● Objective: Copy out the lines from the one containing "The width and" through the one containing "click(x=126, y=99)", both ends and every request included. Increase each coordinate in the answers by 70.

● Exercise input:
________

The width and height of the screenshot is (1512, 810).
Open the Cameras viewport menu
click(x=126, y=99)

________

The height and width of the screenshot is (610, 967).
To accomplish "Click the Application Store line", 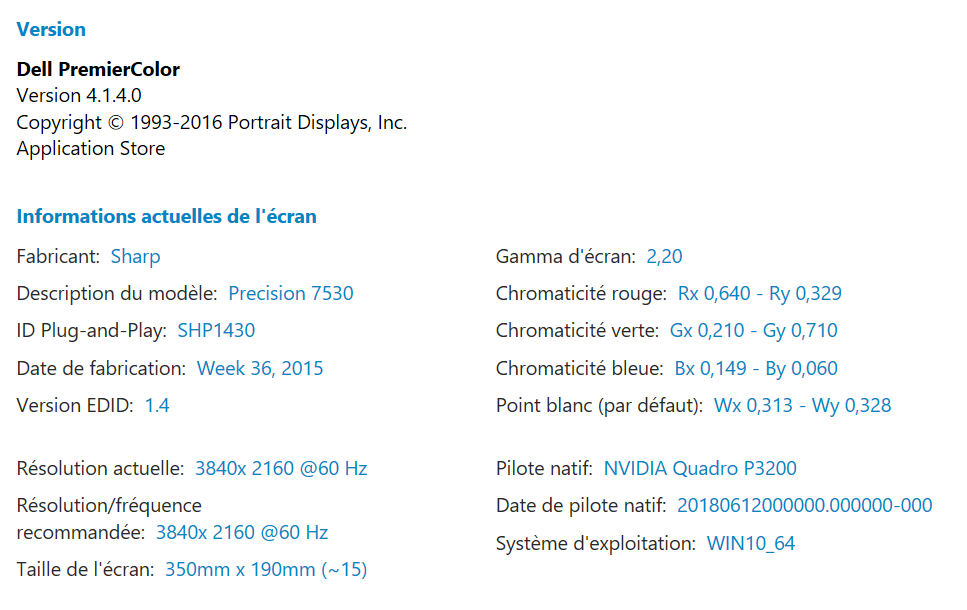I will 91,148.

________

● Response to the exercise:
The width and height of the screenshot is (1512, 810).
Open the Cameras viewport menu
click(x=196, y=169)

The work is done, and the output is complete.